> What this task involves:
Below are some records; output exactly the lines from the line with "Click the USB" to the line with "960x425 pixels.", both ends kept, and nothing more.

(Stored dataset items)
*****

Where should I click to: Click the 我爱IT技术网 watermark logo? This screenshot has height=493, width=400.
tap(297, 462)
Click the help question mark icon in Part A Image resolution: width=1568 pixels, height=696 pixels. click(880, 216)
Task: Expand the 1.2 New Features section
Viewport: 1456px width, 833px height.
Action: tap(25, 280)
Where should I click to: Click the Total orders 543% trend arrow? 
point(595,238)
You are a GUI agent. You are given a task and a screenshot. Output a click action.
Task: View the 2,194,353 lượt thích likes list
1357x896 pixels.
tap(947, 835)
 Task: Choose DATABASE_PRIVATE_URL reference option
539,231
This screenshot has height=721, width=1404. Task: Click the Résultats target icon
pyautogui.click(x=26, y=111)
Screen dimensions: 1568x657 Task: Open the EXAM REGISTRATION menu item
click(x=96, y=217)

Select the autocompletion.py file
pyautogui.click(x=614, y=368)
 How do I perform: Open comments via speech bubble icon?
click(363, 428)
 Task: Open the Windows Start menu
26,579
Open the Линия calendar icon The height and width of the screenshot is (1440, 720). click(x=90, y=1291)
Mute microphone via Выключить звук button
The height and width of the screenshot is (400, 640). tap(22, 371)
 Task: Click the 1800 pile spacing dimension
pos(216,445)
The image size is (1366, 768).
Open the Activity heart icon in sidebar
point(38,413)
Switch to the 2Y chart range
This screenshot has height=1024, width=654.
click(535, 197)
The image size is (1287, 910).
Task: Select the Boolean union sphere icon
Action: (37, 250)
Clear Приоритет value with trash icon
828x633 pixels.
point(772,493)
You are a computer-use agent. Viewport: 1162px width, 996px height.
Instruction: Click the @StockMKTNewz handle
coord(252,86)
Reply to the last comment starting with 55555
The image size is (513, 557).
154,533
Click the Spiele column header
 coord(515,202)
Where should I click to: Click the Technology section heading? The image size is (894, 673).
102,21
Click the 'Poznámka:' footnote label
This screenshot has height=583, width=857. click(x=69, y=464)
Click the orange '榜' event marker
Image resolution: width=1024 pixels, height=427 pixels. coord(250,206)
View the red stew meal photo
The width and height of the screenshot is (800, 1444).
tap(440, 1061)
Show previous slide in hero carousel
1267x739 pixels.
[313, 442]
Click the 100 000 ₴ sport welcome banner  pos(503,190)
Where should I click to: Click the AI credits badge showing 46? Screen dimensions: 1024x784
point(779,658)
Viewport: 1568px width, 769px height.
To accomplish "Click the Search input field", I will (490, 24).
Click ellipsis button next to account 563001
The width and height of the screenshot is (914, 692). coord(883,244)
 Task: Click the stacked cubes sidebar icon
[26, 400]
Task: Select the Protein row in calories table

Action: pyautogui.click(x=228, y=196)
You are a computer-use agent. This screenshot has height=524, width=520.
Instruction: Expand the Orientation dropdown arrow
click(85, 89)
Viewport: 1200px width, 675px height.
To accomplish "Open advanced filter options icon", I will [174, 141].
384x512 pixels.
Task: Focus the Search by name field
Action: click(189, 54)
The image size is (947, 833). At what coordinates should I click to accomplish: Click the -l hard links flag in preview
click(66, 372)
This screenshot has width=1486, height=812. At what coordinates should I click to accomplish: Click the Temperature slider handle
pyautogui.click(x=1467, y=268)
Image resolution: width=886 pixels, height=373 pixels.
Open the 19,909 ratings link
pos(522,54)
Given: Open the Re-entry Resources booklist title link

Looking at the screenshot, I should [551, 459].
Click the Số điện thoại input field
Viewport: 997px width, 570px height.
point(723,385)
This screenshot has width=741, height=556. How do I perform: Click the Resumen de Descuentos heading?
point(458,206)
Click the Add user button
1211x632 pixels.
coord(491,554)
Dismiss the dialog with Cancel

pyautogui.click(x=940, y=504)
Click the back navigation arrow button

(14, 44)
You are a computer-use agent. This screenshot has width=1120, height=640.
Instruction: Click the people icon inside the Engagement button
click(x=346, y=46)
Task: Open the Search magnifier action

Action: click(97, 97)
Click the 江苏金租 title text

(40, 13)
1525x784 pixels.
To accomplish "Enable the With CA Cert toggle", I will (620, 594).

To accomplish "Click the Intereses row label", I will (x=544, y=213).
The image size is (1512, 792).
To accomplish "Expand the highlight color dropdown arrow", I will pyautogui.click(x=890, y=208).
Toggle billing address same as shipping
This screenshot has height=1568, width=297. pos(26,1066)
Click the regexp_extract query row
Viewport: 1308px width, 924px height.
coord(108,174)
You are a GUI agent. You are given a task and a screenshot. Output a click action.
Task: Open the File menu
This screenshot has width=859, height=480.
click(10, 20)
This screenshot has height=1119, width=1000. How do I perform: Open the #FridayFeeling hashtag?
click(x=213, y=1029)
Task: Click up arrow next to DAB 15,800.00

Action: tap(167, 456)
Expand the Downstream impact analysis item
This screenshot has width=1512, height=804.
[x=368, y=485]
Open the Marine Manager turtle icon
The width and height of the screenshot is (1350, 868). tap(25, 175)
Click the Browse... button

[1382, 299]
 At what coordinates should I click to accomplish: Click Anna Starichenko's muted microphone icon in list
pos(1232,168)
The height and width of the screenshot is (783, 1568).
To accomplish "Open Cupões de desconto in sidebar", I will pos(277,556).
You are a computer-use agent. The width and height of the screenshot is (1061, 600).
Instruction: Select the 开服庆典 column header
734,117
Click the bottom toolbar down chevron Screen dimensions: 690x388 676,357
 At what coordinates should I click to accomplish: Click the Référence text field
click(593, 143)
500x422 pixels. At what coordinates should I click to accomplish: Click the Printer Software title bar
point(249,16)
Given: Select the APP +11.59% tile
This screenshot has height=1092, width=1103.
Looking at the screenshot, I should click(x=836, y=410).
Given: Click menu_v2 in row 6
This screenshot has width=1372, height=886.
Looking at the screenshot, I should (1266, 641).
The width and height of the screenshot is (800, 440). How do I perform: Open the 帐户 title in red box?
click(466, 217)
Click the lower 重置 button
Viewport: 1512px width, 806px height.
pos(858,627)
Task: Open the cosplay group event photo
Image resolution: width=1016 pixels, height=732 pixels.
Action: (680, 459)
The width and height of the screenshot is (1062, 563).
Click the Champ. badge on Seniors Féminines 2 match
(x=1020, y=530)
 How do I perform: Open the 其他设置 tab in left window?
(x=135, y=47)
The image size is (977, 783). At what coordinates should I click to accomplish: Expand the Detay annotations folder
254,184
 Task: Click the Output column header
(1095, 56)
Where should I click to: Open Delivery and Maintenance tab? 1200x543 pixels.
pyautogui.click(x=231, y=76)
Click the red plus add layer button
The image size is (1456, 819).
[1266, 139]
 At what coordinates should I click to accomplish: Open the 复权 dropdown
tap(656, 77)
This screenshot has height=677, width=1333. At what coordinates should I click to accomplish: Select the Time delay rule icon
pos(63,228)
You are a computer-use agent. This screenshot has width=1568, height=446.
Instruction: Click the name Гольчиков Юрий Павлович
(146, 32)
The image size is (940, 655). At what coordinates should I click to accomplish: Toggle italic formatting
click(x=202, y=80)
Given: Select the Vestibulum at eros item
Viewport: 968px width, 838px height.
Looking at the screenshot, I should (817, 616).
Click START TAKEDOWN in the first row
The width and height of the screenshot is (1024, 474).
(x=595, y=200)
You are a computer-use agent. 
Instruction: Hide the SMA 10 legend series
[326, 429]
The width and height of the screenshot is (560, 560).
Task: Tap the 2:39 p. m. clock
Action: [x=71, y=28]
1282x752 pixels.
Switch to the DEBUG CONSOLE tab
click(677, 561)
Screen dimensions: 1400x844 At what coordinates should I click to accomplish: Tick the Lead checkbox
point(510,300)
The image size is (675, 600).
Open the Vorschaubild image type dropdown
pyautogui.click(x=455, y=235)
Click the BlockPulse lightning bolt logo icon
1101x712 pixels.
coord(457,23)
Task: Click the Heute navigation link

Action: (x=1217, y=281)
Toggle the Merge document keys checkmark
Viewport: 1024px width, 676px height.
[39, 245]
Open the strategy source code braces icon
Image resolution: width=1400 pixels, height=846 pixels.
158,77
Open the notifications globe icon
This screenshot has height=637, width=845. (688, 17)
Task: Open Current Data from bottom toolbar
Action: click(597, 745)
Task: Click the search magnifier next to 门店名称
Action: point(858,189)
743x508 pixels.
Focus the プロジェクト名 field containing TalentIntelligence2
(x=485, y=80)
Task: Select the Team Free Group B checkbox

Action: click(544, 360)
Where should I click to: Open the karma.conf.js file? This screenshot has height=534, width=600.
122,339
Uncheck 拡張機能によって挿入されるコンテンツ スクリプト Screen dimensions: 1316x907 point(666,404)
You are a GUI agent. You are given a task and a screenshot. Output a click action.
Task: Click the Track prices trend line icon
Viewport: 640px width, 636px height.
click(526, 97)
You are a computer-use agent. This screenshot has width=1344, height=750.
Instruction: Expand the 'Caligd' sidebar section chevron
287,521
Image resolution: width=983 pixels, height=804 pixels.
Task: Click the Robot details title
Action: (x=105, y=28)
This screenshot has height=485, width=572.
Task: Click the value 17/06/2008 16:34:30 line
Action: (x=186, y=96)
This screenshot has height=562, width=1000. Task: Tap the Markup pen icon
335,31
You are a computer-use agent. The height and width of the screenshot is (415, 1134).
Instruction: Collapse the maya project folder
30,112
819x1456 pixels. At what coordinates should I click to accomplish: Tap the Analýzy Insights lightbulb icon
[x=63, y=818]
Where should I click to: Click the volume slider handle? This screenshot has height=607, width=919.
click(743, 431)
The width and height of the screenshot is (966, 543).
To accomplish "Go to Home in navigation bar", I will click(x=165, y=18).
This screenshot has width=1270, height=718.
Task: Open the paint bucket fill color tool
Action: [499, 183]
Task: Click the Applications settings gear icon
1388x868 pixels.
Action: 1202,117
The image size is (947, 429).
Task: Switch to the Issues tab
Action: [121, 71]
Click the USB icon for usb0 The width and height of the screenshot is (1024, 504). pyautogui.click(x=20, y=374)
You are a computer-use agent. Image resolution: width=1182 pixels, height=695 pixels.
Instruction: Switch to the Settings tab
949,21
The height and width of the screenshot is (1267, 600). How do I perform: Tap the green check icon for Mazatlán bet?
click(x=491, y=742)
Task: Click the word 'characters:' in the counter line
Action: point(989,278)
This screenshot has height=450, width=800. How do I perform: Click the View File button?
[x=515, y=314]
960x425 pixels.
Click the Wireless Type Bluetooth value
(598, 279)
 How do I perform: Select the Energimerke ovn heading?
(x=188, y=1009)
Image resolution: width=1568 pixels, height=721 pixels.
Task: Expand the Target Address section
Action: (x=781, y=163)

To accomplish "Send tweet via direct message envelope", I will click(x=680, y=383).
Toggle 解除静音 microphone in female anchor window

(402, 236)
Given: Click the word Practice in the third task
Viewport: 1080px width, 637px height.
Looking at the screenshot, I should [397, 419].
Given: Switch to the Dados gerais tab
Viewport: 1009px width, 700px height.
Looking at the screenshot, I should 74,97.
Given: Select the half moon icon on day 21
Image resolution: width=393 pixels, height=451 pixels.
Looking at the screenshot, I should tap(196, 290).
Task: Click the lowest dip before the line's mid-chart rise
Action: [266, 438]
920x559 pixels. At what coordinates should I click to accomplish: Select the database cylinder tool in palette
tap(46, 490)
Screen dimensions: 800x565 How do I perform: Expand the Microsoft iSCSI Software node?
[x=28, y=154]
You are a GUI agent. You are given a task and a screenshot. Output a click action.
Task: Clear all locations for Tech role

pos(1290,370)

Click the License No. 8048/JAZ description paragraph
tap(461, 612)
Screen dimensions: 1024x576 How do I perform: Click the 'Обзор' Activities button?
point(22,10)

*****

> Response below:
Click the USB icon for usb0 The width and height of the screenshot is (1024, 504). pyautogui.click(x=20, y=374)
You are a computer-use agent. Image resolution: width=1182 pixels, height=695 pixels.
Instruction: Switch to the Settings tab
949,21
The height and width of the screenshot is (1267, 600). How do I perform: Tap the green check icon for Mazatlán bet?
click(x=491, y=742)
Task: Click the word 'characters:' in the counter line
Action: point(989,278)
This screenshot has height=450, width=800. How do I perform: Click the View File button?
[x=515, y=314]
960x425 pixels.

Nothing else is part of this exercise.